• **SOURCE MATERIAL**
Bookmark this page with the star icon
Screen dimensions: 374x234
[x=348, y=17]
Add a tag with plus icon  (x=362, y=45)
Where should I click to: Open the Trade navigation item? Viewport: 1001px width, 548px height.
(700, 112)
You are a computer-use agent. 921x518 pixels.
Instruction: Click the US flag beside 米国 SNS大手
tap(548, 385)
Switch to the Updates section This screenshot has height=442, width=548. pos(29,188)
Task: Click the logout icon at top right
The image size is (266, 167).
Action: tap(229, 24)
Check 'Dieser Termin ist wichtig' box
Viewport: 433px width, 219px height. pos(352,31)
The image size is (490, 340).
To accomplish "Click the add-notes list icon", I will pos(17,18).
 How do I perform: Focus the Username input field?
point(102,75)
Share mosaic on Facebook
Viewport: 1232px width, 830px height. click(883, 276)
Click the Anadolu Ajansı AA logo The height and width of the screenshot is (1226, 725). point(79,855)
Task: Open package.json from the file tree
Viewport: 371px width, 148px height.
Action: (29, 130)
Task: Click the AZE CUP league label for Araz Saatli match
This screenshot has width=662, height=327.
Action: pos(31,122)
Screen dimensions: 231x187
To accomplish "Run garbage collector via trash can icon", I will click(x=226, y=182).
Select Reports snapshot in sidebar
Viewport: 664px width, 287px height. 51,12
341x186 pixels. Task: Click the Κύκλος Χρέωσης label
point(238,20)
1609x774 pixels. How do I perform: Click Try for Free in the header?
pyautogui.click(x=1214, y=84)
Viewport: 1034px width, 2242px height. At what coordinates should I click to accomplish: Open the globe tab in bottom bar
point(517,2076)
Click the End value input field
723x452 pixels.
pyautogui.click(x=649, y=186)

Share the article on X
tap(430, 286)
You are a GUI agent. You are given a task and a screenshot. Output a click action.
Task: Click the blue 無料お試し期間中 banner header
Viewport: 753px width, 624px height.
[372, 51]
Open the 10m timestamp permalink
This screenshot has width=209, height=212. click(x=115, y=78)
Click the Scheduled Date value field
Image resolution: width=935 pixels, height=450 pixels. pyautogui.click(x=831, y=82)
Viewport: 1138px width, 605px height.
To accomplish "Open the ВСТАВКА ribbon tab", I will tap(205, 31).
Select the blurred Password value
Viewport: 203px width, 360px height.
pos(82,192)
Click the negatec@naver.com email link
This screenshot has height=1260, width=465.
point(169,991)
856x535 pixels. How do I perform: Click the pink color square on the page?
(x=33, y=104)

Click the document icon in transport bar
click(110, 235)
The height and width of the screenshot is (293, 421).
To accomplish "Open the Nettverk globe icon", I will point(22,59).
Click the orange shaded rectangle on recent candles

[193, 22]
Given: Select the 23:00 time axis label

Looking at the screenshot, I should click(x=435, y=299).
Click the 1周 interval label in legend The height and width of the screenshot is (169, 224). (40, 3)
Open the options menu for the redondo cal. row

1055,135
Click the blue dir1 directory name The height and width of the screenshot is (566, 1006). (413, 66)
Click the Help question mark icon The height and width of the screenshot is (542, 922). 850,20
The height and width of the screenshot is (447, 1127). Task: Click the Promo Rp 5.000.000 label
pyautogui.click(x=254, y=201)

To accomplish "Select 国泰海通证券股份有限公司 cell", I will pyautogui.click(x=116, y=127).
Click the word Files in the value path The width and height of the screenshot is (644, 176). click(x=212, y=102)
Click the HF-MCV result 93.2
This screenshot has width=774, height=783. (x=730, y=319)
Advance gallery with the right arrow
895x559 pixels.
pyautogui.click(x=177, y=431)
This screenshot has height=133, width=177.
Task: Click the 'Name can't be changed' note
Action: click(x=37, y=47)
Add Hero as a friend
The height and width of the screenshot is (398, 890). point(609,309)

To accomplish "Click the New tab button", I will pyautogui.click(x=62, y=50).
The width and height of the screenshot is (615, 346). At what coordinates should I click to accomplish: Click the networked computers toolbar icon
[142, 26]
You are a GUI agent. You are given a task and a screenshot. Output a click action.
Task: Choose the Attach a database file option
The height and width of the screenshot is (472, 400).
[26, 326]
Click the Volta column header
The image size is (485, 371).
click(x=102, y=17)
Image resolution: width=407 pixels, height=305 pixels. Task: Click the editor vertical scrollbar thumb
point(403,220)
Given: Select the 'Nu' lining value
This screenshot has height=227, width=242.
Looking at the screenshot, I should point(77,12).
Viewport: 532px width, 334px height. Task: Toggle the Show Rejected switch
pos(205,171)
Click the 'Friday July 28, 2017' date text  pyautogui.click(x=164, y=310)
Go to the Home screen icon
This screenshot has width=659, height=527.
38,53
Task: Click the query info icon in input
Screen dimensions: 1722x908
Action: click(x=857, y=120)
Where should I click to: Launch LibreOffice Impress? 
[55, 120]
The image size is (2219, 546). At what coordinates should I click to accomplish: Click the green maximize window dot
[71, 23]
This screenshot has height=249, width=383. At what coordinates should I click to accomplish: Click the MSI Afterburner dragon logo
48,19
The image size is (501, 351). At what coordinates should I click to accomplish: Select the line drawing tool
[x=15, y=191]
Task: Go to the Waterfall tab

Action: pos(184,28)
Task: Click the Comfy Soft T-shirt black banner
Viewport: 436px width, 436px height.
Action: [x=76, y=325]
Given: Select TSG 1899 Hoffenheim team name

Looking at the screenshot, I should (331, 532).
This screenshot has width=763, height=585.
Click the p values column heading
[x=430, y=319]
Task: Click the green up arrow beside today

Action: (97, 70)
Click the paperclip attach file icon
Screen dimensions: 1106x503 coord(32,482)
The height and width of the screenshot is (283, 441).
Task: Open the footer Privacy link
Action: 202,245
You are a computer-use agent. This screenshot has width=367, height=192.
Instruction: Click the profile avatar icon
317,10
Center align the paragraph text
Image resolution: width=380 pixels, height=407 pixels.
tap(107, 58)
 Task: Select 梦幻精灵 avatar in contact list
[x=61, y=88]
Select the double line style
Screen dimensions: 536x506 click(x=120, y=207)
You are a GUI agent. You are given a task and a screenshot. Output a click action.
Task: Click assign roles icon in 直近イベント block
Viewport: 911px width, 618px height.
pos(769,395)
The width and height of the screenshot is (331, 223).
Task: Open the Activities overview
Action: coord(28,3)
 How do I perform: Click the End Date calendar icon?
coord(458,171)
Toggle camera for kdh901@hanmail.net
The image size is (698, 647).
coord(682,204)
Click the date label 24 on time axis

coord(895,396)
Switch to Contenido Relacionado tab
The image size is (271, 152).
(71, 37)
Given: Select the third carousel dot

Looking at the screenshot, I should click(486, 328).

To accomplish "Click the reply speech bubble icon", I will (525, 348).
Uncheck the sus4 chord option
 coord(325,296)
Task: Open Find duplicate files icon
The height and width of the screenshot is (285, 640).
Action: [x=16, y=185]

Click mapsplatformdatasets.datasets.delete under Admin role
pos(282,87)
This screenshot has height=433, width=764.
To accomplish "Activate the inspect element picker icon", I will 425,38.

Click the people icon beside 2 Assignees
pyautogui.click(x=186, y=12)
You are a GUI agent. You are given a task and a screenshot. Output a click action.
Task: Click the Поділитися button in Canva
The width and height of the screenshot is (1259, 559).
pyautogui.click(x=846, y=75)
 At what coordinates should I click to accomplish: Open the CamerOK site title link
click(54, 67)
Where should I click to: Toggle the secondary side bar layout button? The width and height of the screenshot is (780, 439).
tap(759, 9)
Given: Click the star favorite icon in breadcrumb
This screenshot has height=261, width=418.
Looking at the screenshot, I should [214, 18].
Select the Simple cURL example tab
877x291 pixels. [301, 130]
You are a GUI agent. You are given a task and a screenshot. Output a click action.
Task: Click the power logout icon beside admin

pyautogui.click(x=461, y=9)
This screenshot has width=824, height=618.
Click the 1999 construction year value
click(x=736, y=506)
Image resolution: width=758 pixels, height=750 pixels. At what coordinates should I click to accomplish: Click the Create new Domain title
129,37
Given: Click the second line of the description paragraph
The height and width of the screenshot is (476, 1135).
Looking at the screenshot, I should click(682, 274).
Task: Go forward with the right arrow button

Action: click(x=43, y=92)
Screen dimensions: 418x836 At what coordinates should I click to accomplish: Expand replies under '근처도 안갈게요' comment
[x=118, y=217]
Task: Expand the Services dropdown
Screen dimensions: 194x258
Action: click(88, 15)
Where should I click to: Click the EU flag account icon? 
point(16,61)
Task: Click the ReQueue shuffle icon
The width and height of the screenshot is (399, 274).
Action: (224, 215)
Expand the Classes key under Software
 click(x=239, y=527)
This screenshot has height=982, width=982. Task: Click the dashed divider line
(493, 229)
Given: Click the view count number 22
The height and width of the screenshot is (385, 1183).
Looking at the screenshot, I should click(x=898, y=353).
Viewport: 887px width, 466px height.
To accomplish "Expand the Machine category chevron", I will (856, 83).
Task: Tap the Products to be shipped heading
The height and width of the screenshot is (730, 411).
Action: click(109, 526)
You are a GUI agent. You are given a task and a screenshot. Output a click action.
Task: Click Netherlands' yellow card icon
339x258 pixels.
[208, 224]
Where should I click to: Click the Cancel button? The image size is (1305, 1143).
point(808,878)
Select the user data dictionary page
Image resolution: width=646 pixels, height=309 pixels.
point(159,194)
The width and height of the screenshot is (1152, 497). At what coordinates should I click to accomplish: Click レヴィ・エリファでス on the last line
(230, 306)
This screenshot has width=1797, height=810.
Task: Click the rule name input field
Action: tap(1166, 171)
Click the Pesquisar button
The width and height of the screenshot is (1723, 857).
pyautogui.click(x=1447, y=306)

• **INSTRUCTIONS TO FOLLOW**
Some lines in the records above contain "paragraph". Count them and give the number only.

• **RESULT OF THIS EXERCISE**
2